Dataset>

+ + + + +

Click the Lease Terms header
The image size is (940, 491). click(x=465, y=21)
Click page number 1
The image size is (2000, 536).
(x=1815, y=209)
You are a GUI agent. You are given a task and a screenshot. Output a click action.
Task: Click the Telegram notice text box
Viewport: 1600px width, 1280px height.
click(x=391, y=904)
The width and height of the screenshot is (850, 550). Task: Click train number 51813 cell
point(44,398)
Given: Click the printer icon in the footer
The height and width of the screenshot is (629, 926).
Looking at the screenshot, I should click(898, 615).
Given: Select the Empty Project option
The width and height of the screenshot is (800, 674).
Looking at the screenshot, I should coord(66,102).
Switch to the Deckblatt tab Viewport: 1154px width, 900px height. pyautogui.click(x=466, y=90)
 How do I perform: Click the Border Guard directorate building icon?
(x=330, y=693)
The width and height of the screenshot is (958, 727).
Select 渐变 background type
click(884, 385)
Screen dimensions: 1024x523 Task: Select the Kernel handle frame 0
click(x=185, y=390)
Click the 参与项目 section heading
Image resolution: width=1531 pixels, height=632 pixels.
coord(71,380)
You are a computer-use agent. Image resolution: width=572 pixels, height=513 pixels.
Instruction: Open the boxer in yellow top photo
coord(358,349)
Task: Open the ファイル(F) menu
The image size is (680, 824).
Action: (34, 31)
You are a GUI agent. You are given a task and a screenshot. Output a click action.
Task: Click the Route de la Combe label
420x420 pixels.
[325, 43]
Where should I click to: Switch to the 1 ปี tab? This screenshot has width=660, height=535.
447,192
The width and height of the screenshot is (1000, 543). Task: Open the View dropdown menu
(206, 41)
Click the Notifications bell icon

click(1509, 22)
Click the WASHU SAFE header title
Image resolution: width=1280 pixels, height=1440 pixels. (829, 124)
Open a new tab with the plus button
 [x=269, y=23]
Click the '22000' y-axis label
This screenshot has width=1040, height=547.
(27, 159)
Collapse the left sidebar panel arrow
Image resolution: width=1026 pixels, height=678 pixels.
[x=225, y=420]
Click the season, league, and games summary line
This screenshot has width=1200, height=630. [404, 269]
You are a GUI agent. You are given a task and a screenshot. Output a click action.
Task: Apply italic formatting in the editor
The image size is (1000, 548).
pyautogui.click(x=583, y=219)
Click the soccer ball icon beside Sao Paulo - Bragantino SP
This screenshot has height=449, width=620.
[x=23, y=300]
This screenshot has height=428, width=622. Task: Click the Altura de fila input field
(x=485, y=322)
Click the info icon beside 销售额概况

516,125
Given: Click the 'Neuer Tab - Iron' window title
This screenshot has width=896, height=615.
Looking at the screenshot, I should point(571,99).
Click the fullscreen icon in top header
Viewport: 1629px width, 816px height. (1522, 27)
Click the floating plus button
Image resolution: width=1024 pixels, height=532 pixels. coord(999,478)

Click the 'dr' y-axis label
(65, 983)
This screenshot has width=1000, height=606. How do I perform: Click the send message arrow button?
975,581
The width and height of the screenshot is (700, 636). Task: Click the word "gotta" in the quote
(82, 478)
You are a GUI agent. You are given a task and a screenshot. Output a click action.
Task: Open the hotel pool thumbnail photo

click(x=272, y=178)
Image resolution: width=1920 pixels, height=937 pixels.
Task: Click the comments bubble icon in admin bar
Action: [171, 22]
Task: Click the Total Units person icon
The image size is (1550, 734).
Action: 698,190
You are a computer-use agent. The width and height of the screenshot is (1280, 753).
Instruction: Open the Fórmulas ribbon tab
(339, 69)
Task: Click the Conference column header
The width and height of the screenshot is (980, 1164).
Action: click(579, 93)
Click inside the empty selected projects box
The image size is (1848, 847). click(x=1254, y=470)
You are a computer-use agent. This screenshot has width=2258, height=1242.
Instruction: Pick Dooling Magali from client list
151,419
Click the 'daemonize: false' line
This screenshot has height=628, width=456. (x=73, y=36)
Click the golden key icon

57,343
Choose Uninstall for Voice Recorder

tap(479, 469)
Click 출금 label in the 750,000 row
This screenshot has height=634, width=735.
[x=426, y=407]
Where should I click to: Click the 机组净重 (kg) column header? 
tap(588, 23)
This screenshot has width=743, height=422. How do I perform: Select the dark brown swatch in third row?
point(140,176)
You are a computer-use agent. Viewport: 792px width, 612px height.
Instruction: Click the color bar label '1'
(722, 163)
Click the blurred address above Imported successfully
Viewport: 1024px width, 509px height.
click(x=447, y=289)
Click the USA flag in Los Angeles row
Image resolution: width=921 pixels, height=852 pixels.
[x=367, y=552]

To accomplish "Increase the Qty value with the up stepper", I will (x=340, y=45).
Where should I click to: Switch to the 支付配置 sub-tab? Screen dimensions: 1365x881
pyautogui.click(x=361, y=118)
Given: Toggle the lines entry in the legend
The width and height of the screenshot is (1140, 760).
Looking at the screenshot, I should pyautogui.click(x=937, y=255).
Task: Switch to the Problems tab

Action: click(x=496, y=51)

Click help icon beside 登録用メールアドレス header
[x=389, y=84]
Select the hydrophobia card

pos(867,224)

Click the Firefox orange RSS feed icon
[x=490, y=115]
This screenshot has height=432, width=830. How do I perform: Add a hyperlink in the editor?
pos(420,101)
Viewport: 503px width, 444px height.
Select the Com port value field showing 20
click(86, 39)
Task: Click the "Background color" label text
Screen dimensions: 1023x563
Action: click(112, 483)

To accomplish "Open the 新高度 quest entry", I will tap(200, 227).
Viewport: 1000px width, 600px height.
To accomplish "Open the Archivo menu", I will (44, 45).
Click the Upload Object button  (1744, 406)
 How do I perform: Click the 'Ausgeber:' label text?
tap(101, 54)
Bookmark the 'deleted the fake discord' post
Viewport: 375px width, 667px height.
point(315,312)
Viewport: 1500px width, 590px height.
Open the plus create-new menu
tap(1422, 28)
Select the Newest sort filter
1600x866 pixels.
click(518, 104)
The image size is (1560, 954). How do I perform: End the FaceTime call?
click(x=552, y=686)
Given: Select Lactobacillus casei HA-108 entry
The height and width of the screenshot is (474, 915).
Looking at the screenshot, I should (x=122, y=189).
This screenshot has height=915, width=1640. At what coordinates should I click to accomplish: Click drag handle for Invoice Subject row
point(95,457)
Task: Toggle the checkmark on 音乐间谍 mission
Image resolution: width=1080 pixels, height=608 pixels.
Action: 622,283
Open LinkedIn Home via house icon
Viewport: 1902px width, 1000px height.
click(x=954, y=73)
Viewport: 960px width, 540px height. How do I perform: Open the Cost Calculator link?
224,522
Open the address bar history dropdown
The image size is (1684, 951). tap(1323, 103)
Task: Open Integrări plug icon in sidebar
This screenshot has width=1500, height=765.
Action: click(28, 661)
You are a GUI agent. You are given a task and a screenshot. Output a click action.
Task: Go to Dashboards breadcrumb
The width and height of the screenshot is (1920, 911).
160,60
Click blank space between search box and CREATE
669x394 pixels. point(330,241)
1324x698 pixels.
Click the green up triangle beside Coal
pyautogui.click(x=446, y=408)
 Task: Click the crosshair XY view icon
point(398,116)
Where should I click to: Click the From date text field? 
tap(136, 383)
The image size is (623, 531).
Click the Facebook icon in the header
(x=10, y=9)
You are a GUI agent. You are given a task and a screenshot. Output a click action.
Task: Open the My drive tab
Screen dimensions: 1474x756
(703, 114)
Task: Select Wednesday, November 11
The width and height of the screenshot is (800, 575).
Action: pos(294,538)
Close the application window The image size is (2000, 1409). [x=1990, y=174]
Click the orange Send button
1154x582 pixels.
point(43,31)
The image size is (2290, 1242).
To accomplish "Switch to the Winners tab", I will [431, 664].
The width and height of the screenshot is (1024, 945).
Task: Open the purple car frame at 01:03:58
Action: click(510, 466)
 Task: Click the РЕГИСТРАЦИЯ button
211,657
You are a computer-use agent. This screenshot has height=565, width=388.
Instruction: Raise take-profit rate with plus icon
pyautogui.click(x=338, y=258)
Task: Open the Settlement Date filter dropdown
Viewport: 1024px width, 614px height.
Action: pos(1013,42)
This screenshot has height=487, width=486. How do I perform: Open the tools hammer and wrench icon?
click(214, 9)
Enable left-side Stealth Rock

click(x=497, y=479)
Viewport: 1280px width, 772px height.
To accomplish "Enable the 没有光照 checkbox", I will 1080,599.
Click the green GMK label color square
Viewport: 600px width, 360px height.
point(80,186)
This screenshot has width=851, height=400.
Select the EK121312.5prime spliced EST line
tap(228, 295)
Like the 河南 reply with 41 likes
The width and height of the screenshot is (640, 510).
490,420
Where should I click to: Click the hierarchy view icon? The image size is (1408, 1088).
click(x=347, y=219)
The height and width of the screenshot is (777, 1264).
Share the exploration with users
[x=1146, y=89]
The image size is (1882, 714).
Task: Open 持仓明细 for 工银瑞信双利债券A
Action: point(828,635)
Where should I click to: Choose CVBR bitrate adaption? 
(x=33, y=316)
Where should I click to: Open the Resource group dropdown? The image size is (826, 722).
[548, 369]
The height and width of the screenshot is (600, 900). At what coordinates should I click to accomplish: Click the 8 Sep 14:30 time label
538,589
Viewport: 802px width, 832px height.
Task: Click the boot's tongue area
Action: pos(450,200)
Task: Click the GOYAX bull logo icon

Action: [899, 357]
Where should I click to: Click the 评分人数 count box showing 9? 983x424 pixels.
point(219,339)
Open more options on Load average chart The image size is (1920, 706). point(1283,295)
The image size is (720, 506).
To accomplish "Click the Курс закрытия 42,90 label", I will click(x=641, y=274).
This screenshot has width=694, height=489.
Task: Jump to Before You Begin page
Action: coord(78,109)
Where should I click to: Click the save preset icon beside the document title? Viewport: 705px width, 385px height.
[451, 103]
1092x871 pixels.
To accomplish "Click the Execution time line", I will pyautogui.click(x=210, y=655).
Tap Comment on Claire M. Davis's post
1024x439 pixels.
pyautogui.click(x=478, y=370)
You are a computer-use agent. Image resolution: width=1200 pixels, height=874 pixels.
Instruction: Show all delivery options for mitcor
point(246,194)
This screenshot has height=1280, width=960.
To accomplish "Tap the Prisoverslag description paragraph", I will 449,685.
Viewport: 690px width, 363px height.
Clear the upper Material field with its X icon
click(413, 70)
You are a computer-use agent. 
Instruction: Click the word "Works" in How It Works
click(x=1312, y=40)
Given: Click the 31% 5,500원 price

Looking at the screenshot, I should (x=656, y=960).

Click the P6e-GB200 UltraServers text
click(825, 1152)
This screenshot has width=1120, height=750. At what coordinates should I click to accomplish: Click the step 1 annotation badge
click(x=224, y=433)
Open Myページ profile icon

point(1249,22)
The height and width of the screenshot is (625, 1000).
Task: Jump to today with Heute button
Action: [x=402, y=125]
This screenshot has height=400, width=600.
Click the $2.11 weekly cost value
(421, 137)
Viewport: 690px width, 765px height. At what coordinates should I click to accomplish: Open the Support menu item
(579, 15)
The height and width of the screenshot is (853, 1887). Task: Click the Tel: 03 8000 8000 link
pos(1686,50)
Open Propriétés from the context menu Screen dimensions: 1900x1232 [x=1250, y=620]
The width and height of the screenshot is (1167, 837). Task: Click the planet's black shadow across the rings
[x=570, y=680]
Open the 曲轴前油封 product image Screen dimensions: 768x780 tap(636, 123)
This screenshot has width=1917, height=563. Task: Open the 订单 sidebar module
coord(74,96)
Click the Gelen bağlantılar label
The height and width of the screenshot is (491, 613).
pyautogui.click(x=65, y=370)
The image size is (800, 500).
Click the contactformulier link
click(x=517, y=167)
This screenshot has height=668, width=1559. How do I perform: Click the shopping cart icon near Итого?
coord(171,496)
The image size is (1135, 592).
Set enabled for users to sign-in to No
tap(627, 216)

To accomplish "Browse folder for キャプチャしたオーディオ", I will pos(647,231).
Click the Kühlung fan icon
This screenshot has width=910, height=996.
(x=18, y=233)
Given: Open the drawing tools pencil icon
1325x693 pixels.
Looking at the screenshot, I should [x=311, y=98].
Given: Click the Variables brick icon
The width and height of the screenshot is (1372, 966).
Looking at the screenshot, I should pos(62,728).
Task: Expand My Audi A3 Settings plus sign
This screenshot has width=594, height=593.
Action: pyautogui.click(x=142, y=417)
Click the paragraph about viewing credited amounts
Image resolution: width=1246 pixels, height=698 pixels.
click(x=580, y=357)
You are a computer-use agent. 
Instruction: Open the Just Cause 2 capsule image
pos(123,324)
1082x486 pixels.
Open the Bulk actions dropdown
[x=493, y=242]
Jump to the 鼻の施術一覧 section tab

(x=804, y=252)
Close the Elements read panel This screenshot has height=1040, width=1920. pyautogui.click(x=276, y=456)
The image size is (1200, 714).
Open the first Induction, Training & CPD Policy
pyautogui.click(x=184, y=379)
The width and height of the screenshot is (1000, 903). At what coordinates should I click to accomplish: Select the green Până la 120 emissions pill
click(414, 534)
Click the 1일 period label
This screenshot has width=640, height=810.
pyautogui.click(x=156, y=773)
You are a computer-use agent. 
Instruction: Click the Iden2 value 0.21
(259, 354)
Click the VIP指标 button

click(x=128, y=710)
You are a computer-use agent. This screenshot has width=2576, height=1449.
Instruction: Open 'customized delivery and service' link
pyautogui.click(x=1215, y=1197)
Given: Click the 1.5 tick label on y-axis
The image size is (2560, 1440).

+ + + + +

Problem to solve> Above are the lines; repeat exactly the ones from the line containing "Task: Toggle the checkmark on 音乐间谍 mission" down to the line containing "Click the green GMK label color square", both inclusive.

Task output>
Task: Toggle the checkmark on 音乐间谍 mission
Image resolution: width=1080 pixels, height=608 pixels.
Action: 622,283
Open LinkedIn Home via house icon
Viewport: 1902px width, 1000px height.
click(x=954, y=73)
Viewport: 960px width, 540px height. How do I perform: Open the Cost Calculator link?
224,522
Open the address bar history dropdown
The image size is (1684, 951). tap(1323, 103)
Task: Open Integrări plug icon in sidebar
This screenshot has width=1500, height=765.
Action: click(28, 661)
You are a GUI agent. You are given a task and a screenshot. Output a click action.
Task: Go to Dashboards breadcrumb
The width and height of the screenshot is (1920, 911).
160,60
Click blank space between search box and CREATE
669x394 pixels. point(330,241)
1324x698 pixels.
Click the green up triangle beside Coal
pyautogui.click(x=446, y=408)
 Task: Click the crosshair XY view icon
point(398,116)
Where should I click to: Click the From date text field? 
tap(136, 383)
The image size is (623, 531).
Click the Facebook icon in the header
(x=10, y=9)
You are a GUI agent. You are given a task and a screenshot. Output a click action.
Task: Open the My drive tab
Screen dimensions: 1474x756
(703, 114)
Task: Select Wednesday, November 11
The width and height of the screenshot is (800, 575).
Action: pos(294,538)
Close the application window The image size is (2000, 1409). [x=1990, y=174]
Click the orange Send button
1154x582 pixels.
point(43,31)
The image size is (2290, 1242).
To accomplish "Switch to the Winners tab", I will [431, 664].
The width and height of the screenshot is (1024, 945).
Task: Open the purple car frame at 01:03:58
Action: click(510, 466)
 Task: Click the РЕГИСТРАЦИЯ button
211,657
You are a computer-use agent. This screenshot has height=565, width=388.
Instruction: Raise take-profit rate with plus icon
pyautogui.click(x=338, y=258)
Task: Open the Settlement Date filter dropdown
Viewport: 1024px width, 614px height.
Action: pos(1013,42)
This screenshot has height=487, width=486. How do I perform: Open the tools hammer and wrench icon?
click(214, 9)
Enable left-side Stealth Rock

click(x=497, y=479)
Viewport: 1280px width, 772px height.
To accomplish "Enable the 没有光照 checkbox", I will 1080,599.
Click the green GMK label color square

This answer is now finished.